This work addresses the longstanding “last mile” problem in video-based motion capture, where reconstructed motions often exhibit physical implausibility and artifacts that necessitate extensive manual correction for industrial applications such as film and gaming. The authors propose a production-oriented physics-aware motion refinement framework that enhances both single- and multi-person motion sequences through physics-based optimization while seamlessly integrating keyframe editing to allow animators to inject stylistic adjustments. Developed in close collaboration with professional animators, the method balances automation efficiency with artist control, significantly improving the physical plausibility and visual quality of motion data. This approach markedly reduces post-processing effort and is designed to fit directly into real-world animation pipelines.

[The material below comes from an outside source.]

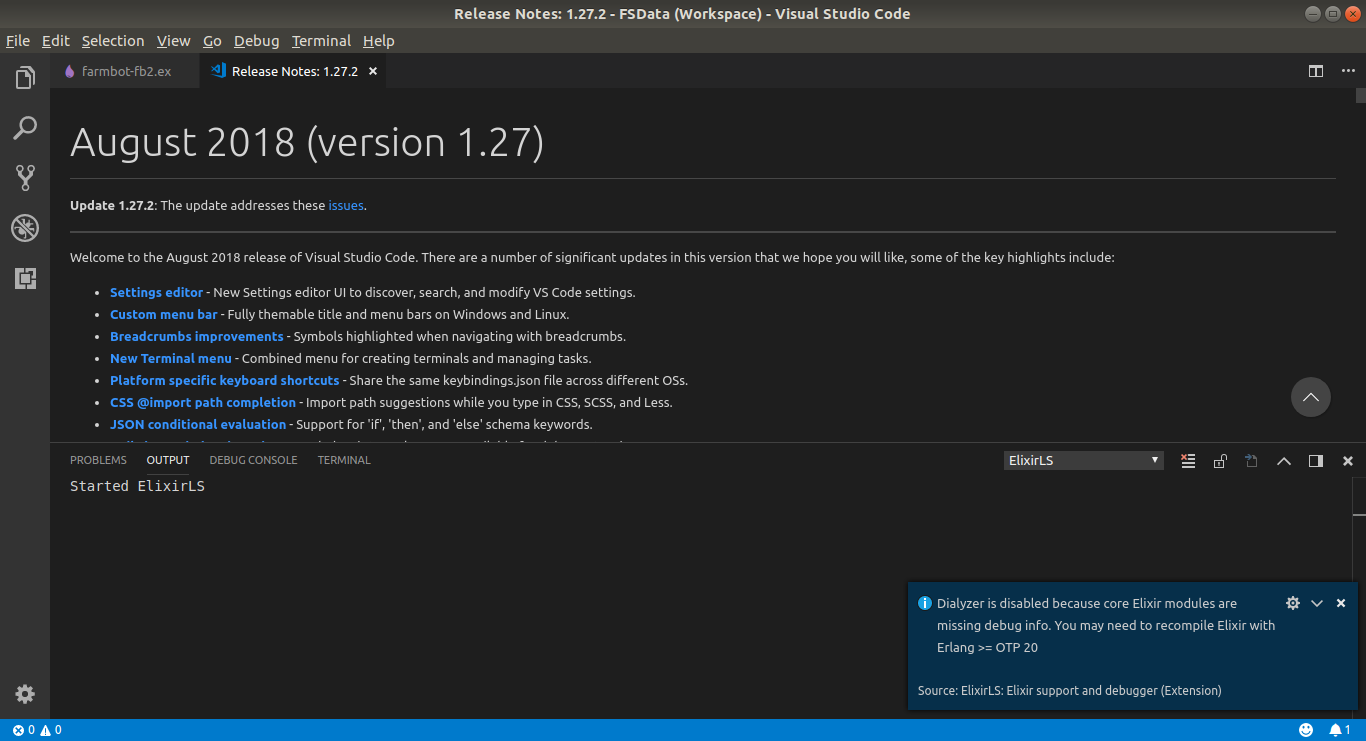Open the ElixirLS output channel dropdown
Viewport: 1366px width, 741px height.
coord(1083,460)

High-quality motion data underpins games, film, XR, and robotics. Vision-based motion capture tools have made significant progress, offering accessible and visually convincing results, yet often fall short in the final stretch—the last mile—when it comes to physical realism and production readiness, due to various artifacts introduced during capture. In this paper, we summarize key issues through case studies and feedback from professional animators to set a stepping stone for future research in motion cleanup. We then present a physics-based motion refinement framework to bridge the gap, with the goal of reducing labor-intensive manual clean-up and enhancing visual quality and physical realism. Our framework supports both single- and multi-character sequences and can be integrated into animator workflows for further refinement, such as stylizing motions via keyframe editing.